In der nächsten Nacht hockte der neugierige kleine Igel am Straßenrand und schaute sehnsüchtig zu der Mondsichel hinüber, die jenseits am Himmel hing. Sie war wie eine Laterne, die nur ihren eigenen Hof ausleuchtete. Der kleine Igel aber sagte sich: "Das Licht brennt, also ist es hell, also ist es nicht dunkel, also darf ich über die Menschenstraße."

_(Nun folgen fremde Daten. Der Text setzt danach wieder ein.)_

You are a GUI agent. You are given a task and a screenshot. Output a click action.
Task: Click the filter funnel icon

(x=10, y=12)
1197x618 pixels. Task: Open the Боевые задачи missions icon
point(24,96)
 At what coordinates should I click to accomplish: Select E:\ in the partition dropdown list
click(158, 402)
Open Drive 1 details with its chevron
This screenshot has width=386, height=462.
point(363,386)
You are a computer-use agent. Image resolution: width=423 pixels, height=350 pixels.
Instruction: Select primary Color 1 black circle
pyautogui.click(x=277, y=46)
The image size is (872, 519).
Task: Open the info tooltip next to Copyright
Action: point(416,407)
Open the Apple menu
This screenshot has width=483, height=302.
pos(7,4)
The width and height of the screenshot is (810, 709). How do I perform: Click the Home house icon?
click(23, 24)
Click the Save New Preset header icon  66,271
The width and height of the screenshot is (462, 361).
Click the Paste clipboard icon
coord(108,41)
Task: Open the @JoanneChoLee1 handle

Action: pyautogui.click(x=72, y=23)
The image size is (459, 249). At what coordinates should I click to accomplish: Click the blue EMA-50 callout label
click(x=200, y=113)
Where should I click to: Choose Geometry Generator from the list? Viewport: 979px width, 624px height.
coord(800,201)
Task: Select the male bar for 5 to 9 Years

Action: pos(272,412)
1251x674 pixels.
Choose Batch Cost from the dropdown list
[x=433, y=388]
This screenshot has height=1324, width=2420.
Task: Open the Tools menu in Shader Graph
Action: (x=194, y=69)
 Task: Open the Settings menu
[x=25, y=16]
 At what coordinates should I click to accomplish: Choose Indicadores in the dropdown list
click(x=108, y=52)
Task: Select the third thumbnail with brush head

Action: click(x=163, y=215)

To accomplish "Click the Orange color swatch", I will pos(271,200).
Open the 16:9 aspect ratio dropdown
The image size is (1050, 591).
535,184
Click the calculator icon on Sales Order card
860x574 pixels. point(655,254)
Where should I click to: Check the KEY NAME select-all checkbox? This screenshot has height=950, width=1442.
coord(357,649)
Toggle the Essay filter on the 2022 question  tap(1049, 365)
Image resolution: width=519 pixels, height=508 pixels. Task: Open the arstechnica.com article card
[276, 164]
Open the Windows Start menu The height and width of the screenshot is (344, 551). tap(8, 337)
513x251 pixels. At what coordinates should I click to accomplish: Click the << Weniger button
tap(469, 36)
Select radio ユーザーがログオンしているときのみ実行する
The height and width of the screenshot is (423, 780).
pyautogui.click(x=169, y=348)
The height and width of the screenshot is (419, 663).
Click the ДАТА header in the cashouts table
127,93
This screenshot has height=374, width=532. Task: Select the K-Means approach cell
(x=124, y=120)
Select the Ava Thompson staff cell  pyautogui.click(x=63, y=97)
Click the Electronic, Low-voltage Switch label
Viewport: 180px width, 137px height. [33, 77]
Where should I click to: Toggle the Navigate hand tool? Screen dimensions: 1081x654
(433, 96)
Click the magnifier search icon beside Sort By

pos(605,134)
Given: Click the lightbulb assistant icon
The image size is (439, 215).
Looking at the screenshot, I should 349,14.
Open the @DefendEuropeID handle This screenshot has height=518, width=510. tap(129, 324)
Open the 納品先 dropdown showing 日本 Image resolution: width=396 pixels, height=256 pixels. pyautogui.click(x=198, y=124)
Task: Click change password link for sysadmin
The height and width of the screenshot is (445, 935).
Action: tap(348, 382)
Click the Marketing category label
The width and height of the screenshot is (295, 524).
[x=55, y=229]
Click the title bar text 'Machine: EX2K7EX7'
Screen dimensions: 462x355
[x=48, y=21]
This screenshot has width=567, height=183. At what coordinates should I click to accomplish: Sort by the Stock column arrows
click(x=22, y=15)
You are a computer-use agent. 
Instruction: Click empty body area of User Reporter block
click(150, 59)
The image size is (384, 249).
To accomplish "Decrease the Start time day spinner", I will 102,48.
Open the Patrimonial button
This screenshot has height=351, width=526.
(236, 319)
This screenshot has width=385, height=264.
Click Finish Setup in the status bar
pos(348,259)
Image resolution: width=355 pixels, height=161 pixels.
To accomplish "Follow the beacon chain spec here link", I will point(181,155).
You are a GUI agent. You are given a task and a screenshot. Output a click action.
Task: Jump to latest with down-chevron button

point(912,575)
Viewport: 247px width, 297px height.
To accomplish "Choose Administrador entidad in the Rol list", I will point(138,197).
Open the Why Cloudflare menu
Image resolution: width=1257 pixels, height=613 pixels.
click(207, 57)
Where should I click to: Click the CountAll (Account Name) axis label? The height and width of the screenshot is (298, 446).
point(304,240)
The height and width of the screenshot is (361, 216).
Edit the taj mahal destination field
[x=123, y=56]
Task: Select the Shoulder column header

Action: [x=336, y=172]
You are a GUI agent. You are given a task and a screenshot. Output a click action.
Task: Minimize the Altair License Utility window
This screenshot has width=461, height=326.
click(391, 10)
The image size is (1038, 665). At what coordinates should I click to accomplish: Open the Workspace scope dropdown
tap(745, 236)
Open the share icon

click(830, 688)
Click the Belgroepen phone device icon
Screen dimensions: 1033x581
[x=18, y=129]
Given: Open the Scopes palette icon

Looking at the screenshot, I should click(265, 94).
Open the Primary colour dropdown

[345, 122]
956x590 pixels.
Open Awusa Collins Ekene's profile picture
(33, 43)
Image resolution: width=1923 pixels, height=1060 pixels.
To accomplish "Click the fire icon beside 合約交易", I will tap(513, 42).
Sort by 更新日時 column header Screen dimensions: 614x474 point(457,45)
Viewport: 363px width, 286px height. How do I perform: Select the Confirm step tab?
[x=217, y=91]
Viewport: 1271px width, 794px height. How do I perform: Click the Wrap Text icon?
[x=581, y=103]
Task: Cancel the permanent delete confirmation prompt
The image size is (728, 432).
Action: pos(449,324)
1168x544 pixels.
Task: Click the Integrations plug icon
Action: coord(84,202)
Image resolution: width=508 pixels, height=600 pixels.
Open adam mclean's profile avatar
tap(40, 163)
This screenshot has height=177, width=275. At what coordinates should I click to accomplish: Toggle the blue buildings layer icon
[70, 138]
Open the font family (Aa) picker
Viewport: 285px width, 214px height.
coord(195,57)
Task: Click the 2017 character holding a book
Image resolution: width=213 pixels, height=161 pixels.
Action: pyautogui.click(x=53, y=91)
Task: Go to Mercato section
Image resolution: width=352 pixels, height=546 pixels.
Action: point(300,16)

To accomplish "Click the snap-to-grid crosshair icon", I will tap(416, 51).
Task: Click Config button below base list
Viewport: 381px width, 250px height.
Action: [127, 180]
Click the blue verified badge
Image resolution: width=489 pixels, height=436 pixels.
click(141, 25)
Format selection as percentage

Nach einem scheuen Blick zurück trippelte er los. Und obwohl er als dunkelgraues Tier auf dem dunklen Asphalt nicht zu erkennen war, gelangte er sicher über die Straße.
"Juchhuh!" rief er triumphierend und stieß das Näschen in die Luft, um seine Verwandtschaft, vor allem natürlich die überlistete Mutter, auf sich aufmerksam zu machen. Nach einer Weile ließ sie sich blicken. Aber sie teilte seinen Triumph keineswegs. Ängstlich besorgt schimpfte sie über die Straße hinweg, so dass der kleine Igel gleich wieder zurückeilen wollte.
"Halt," schrie die Mutter bange: "Du bleibst dort. Kind, es soll keine Strafe sein, aber ehe du bei der Rückkehr um's Leben kommst, ist es besser, du bleibst drüben. Leider kann ich dir nicht helfen, da ich so gefährdet bin wie du, wenn ich über die Straße gehe. Anstatt dass ich dich durch einen Unfall verliere oder du mich durch einen Unfall verlierst, ist es besser, wir leben getrennt weiter. Es ist Herbst, mein Kind, ernähre dich gut von Schnecken und Insekten, und dann halte deinen Winterschlaf. Vielleicht kommen wir im Frühling wieder zusammen."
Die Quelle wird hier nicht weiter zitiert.